[[ DATA FOR ANALYSIS, beginning ]]

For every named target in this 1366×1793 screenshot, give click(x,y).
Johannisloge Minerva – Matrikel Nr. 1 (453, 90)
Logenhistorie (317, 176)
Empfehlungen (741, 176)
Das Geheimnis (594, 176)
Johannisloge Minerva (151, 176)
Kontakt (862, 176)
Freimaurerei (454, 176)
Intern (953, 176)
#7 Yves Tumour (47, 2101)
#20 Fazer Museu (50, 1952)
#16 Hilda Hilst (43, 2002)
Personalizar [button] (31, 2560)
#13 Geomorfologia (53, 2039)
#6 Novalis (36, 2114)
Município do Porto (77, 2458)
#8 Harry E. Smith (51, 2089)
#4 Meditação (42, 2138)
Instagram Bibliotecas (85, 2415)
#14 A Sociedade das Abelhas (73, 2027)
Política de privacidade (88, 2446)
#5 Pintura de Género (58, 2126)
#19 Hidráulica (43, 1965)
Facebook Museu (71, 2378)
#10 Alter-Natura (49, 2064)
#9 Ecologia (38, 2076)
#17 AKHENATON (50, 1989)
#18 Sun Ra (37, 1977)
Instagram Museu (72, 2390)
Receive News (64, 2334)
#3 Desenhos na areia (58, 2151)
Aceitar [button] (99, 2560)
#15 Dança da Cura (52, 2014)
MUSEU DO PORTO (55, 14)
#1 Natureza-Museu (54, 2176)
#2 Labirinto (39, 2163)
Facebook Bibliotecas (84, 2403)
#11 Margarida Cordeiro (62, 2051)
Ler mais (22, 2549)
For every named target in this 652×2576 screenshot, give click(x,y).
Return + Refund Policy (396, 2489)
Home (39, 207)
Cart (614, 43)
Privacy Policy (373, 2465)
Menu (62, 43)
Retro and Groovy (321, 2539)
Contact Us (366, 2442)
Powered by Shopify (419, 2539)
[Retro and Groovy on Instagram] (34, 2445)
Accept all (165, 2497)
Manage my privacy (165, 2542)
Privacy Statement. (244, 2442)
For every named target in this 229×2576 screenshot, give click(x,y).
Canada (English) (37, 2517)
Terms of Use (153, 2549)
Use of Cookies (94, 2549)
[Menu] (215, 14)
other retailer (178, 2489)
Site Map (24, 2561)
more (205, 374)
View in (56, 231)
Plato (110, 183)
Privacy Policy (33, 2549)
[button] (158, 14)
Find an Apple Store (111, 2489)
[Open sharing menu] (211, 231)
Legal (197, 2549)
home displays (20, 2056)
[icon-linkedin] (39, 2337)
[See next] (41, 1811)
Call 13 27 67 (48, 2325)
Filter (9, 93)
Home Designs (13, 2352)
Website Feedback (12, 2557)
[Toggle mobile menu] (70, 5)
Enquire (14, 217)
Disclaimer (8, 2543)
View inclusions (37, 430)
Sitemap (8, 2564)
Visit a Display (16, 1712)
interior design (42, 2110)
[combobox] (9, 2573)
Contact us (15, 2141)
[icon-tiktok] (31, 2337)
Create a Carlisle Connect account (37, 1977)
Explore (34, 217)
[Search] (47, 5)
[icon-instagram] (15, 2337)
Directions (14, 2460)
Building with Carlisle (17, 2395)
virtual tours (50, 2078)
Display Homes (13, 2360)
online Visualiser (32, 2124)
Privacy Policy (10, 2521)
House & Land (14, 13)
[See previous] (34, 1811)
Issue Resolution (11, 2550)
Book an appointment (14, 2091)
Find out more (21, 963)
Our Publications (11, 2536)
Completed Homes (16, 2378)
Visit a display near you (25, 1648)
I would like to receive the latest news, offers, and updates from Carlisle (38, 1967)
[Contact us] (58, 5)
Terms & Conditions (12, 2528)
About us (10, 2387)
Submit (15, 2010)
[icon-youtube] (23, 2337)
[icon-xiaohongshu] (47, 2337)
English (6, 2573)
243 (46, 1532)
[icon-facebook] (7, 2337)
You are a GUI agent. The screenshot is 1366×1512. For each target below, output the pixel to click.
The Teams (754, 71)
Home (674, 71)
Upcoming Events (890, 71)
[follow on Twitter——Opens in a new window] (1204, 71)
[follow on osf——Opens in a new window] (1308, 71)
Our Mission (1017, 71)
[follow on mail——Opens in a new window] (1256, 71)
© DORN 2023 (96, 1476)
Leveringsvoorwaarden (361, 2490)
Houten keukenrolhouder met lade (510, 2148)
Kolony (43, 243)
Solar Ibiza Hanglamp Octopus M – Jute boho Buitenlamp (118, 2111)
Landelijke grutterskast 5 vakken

[[ DATA FOR ANALYSIS, end ]]

● ASSIGNMENT:
Your answer should be the lines of the records that include the word "this".

● ANSWER:
For every named target in this 1366×1793 screenshot, give click(x,y).
For every named target in this 652×2576 screenshot, give click(x,y).
For every named target in this 229×2576 screenshot, give click(x,y).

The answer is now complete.